Step 3: Waiting Ok, so this is where the practicality of this starts to get a bit murky. It's by no means microwave-quick. You'll need to select the hottest cycle your dishwasher offers in its settings to ensure that you're "cooking" thoroughly. So, in my case this meant selecting an additional extra-hot option...and then waiting well over an hour for the complete cycle to run. Good thing I had plenty to do in the meantime, otherwise this would have been a bit monotonous. (Like hand-washing all those dinner dishes that now can't go in the dishwasher!)

Step 4: Extraction This one's easy: be careful - it's HOT. You may want to use tongs to take it out of the dishwasher. Unless you're really going for presentation, you should be able to cut through one end of the pouch and pour out the contents onto a plate or, in this case, onto a bowl full of vanilla ice cream.
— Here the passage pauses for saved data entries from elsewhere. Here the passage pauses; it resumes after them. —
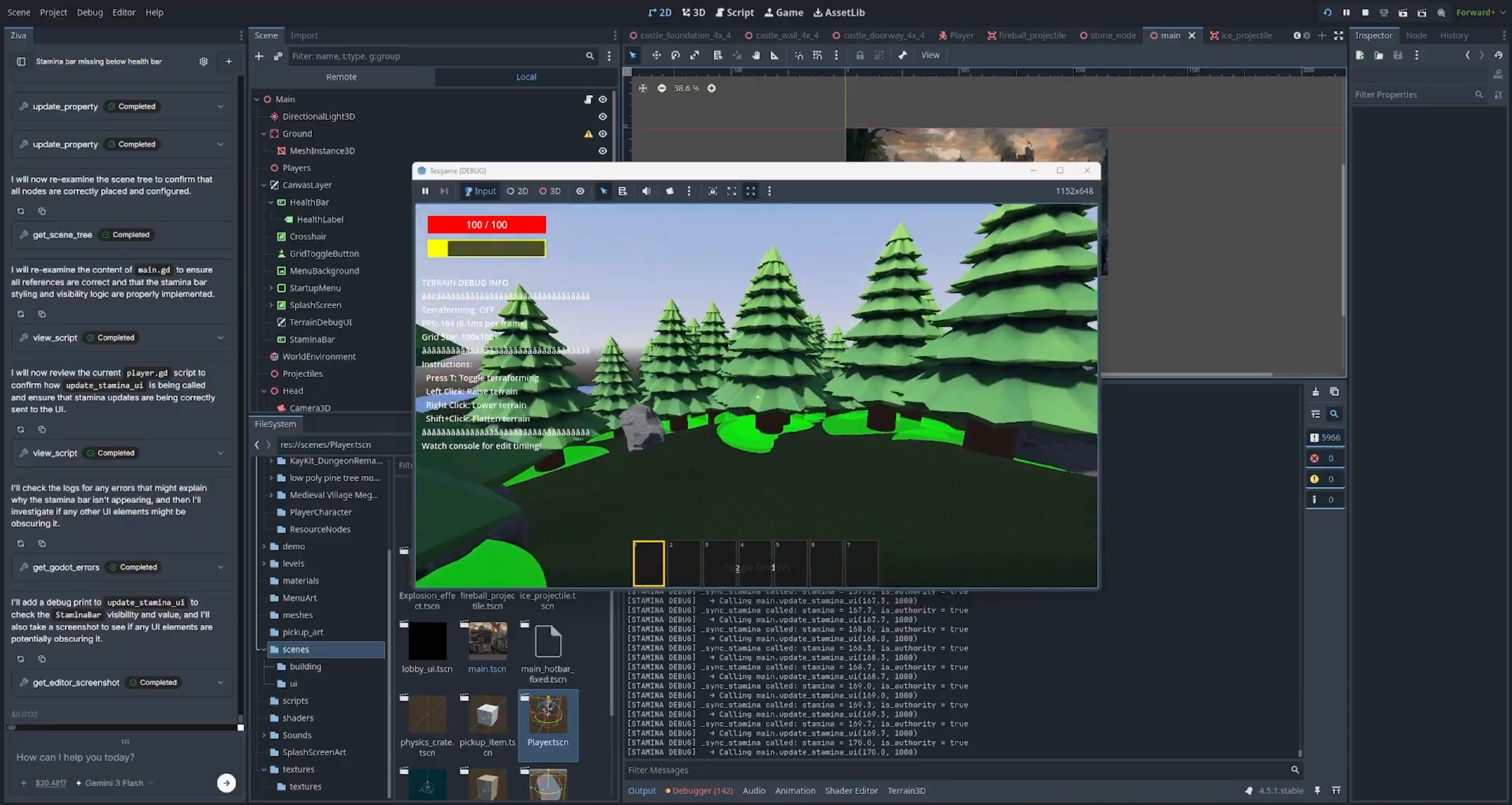
Task: Switch the Scene dock to Remote view
Action: coord(341,77)
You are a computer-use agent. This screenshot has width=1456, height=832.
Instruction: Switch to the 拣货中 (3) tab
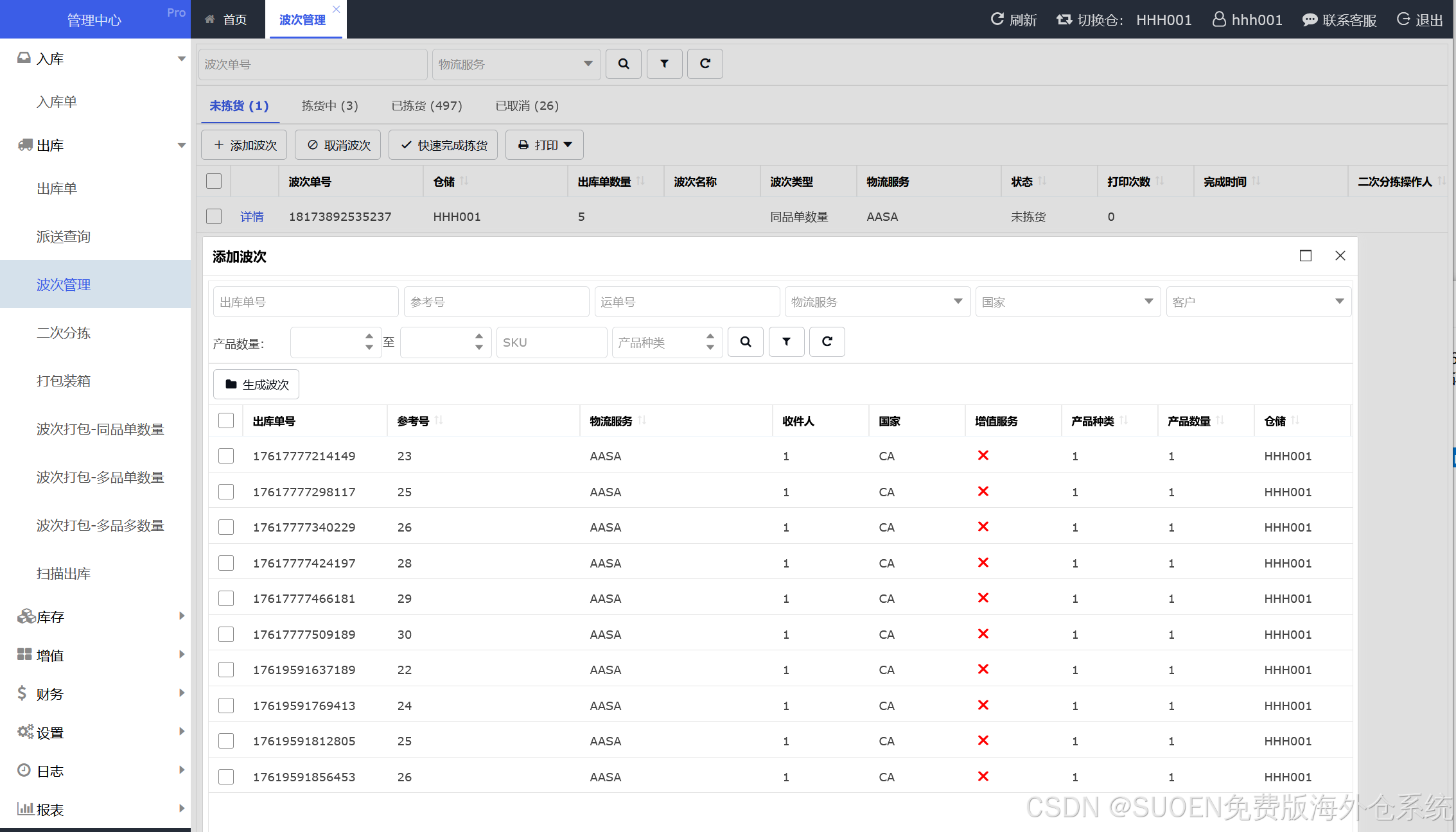329,106
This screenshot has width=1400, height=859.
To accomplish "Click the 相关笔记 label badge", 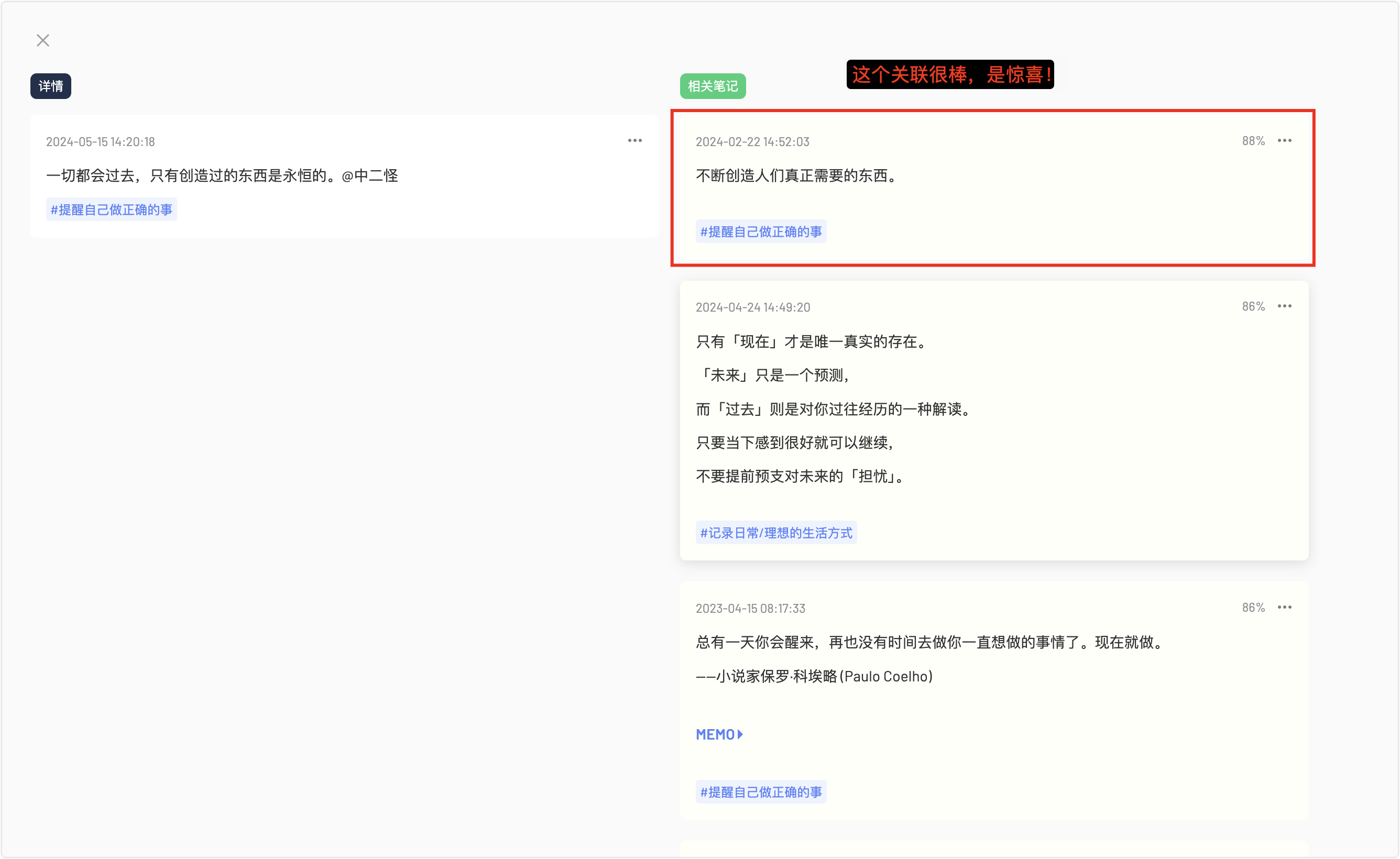I will [713, 86].

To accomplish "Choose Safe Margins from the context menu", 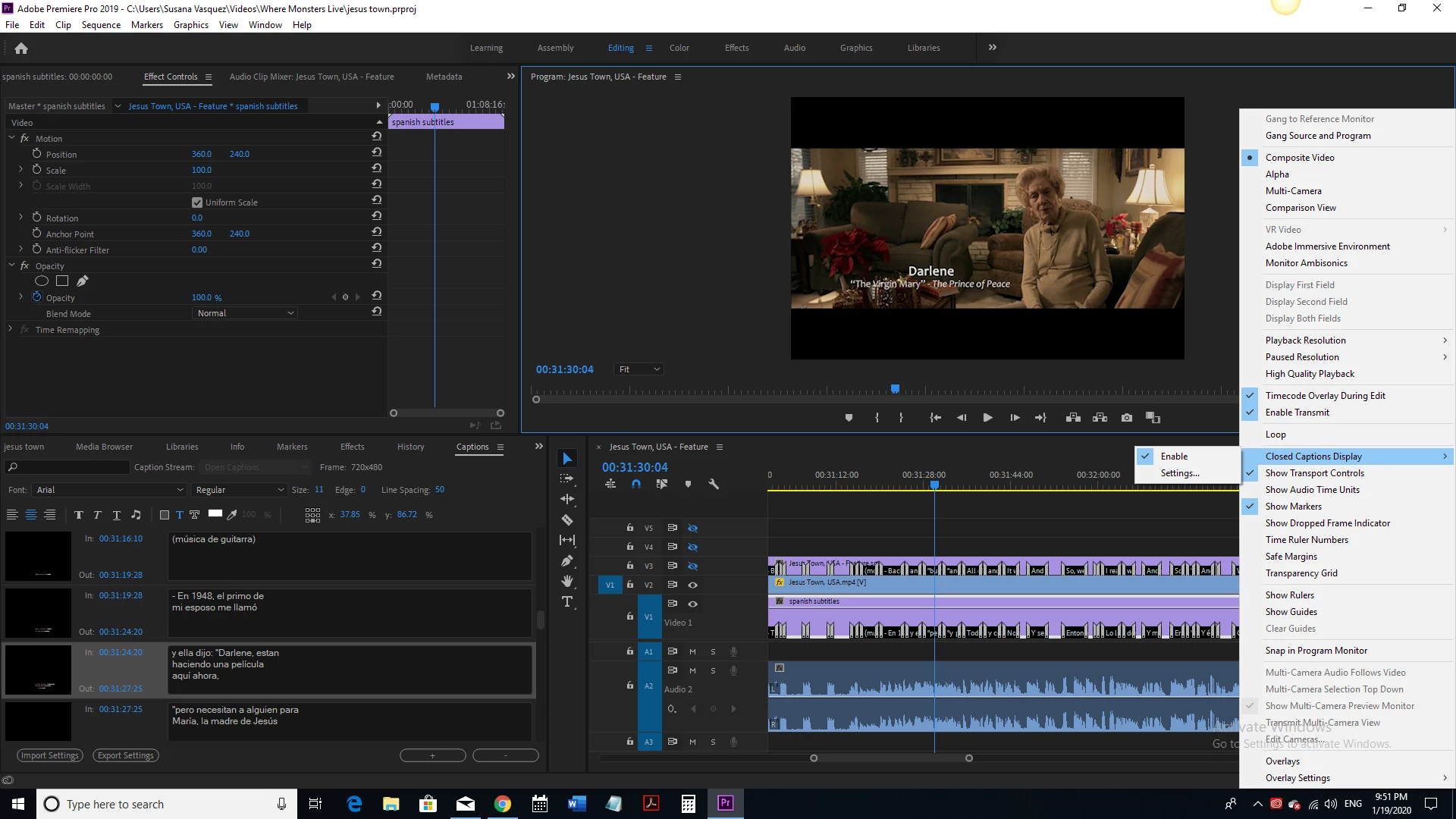I will pos(1291,557).
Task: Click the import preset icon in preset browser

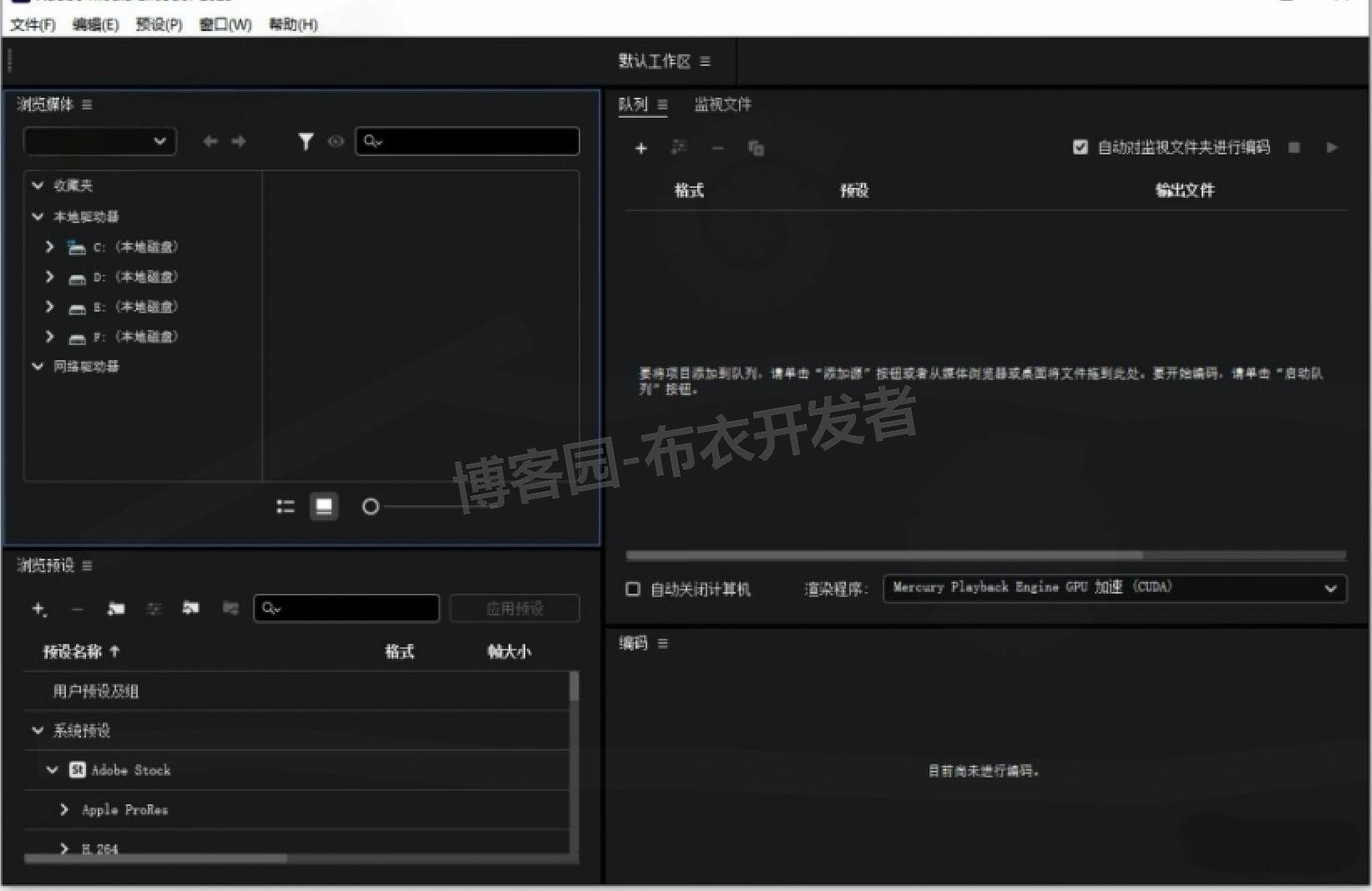Action: 191,608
Yum!

Step 5: Enjoy Let me finish by reiterating: YUM. These apples were perfectly steamed and infused with the cinnamon, butter and brown sugar flavors and topped a bowl of ice cream perfectly. I was skeptical at first, but after a bit more preparation and cooking time than normal, I was truly greeted with a dish the caliber of which I was used to getting from the oven - delish!

What crazy appliance cooking stories do you have? Ever tried cooking with your dishwasher?